Live
I was selected to serve as tech lead for live coverage when it became a central focus for the newsroom in 2021 and a product team was established to support it. I had been a central contributor to the company’s existing live efforts prior to that.
In this role, I partner closely with product managers, designers, and editors across the newsroom to build and iterate on one of the most dynamic parts of the report at The New York Times. The team works end-to-end to optimize the publishing flow and build new formats and features to support the newsroom’s editorial ambitions. Because of the effectiveness of these collaborations, the team has been held up within the company as an example of effective product development at the edge of the newsroom.
The workflows and formats we have created together have been used to cover some of the most notable stories in recent memory, including:
- The Trump Impeachment trials (both of them)
- Coronavirus Pandemic (live coverage was part of the winning Pulitzer Prize submission)
- The 2020 General Election
- The Jan. 6 Capitol Riots
- The Inauguration of Joe Biden
- Derek Chauvin trial
- The 2020 Summer Olympics (hosted in Tokyo in 2021)
Coverage formats
I am one of the primary front-end developers on our live coverage formats, among the most dynamic on The New York Times platform. The core rendering logic was developed to be extensible to a number of different frontend expressions, including:
Together, these formats form an essential part of the daily report and represent some of the newsroom’s most visible assets.
I have also been a strong and consistent advocate for performance optimization on the site, especially in the context of these live assets, which are among the most performant editorial assets on the The New York Times website despite their relative complexity and the amount of dynamic functionality they support.
Features, workflows, and editor tools
The team’s mandate extends from the filing process all the way to readers’s devices, and so too does the technical work. I have ultimate technical responsibility for the development and maintenance of systems that support new workflows and capabilities, and work with the rest of the team to define and implement coding and system standards; create automated testing and deployment pipelines; establish monitoring and alerting; develop resiliency plans and redundant deployments; define the architectural visions for these systems; identify pragmatic, nimble approaches to extending them to support new features and capabilities; and to deliver those new features on deadline.
Live Admin
Live Admin is the primary editing interface for live coverage at The New York Times. It’s a TypeScript application with a React frontend and Express backend that uses Firestore to support near-realtime editing of live assets. The system is used by dozens of editors daily.
Reporter Updates
The reporter update is a coverage format representing a brief piece of reporter analysis or on-the-ground reporting. I led the development of the initial prototype as part of the 2020 election, and later led the effort to productionize it, making the format fully turnkey, integrating it into the broader publishing ecosystem, and building systems to establish a Slack-based filing workflow. I have also led the development of new features, including threaded updates, which allow reporters to respond to one another.

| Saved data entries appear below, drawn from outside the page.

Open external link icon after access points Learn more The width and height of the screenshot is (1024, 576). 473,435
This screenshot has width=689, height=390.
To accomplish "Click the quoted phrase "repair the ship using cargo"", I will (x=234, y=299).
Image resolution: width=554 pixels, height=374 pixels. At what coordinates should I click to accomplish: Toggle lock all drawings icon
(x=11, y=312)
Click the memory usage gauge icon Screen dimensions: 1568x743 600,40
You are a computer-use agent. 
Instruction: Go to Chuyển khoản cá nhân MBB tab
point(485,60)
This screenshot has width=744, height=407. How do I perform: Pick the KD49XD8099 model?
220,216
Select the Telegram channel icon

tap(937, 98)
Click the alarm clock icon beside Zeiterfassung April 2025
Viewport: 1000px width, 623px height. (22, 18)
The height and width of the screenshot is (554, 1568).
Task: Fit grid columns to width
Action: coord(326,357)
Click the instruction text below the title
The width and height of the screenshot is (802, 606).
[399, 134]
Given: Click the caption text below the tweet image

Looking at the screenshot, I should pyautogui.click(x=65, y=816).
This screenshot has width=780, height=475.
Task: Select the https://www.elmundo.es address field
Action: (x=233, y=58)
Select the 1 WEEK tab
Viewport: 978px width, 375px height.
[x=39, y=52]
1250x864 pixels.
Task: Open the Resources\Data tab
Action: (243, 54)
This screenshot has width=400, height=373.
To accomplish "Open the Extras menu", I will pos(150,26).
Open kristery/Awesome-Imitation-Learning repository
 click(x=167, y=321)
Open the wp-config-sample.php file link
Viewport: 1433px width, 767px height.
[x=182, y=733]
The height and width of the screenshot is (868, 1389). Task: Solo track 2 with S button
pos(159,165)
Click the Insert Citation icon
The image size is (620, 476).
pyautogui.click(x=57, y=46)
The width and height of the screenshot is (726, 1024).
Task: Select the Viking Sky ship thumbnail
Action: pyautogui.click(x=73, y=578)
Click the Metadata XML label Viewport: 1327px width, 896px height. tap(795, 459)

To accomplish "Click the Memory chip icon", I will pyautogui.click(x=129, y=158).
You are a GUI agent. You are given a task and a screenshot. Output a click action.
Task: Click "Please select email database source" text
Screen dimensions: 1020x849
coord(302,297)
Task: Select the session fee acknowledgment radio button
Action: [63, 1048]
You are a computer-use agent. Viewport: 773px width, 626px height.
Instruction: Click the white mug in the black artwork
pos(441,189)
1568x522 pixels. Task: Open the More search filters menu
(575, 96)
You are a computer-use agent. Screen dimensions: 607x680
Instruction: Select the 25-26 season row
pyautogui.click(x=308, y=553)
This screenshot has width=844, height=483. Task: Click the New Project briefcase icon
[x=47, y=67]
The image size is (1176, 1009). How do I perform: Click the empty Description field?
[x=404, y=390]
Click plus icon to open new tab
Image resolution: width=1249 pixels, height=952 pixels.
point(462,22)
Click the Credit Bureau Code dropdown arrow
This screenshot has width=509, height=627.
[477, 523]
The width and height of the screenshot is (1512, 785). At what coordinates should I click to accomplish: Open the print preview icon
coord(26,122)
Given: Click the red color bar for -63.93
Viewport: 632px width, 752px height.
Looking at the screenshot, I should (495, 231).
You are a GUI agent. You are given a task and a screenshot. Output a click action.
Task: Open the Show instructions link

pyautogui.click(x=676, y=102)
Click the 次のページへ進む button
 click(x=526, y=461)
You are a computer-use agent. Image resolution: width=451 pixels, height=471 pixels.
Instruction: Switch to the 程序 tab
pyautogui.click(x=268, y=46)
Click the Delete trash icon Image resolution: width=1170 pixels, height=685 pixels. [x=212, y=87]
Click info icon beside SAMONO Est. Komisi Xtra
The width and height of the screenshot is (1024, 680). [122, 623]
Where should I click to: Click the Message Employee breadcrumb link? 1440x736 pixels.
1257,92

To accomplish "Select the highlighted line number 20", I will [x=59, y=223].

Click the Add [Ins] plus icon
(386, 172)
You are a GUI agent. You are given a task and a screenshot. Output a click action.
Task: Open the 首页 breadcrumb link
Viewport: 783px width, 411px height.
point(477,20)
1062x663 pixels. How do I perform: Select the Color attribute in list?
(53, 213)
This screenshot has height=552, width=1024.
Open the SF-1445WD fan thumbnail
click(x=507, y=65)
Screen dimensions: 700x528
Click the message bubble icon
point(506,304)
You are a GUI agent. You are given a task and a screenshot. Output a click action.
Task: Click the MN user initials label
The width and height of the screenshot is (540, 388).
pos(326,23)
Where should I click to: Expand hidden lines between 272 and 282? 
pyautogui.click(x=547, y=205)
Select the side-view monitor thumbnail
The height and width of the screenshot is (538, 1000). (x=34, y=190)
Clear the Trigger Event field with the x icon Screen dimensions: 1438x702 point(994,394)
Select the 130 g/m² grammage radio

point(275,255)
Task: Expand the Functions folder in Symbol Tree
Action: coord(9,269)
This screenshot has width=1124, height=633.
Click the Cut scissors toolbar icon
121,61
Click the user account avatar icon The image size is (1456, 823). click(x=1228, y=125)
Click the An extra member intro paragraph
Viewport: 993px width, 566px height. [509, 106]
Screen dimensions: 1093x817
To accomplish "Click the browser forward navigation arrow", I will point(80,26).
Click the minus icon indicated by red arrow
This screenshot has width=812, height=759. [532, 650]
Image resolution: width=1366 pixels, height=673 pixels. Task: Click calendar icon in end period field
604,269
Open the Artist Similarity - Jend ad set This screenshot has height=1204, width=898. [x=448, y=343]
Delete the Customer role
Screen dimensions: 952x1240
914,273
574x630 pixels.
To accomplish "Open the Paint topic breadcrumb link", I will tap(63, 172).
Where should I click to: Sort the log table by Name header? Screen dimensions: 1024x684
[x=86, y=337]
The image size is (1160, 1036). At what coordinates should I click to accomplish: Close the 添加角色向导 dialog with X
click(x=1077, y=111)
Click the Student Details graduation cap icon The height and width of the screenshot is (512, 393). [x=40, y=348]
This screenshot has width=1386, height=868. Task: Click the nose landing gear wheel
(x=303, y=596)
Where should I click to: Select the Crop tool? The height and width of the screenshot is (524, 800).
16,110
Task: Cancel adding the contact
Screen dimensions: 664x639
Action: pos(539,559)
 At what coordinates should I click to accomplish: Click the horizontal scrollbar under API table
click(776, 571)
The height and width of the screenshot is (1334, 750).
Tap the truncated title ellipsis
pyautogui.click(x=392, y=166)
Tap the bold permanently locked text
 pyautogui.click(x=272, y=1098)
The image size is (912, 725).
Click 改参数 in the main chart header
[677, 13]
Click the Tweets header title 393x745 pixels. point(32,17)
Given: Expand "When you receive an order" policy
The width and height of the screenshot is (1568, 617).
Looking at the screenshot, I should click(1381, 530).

The flow from filing to the web can be (and regularly is) completed in less than 30 seconds, making it one of the fastest ways to publish content at The New York Times. Since it was created, the format has been used by reporters to break news at several historic moments, including the verdicts in the Derek Chauvin and Kyle Rittenhouse trials.
The systems powering reporter updates are written in JavaScript and TypeScript and serialize content into protocol buffers for publishing via gRPC. All system components were designed to be highly extensible and have been successfully extended to support workflows and formats outside reporter updates.
Live messaging
In 2019 and 2020, I led several experimental efforts to incorporate push messaging as part of our strategy around live coverage, including the development of a signup module, a sending mechanism integrated into the core publishing platforms, and integration with an experimental internal system for sending push notification. In 2021, the team extended this work to make it a standard feature of all live coverage published at The Times.
Homepage and promotion
In addition to working on these features, workflows, and formats, I have played a direct role in creating homepage promotional assets, which are used regularly by the newsroom to promote live coverage.
During Biden’s presidential inauguration, for example, I built almost all of the components in the primary homepage package (all but the summary text on the left-hand side):
More recently, I built a live updating photo module ahead of the Olympics, which updates as new photos are filed into the blog.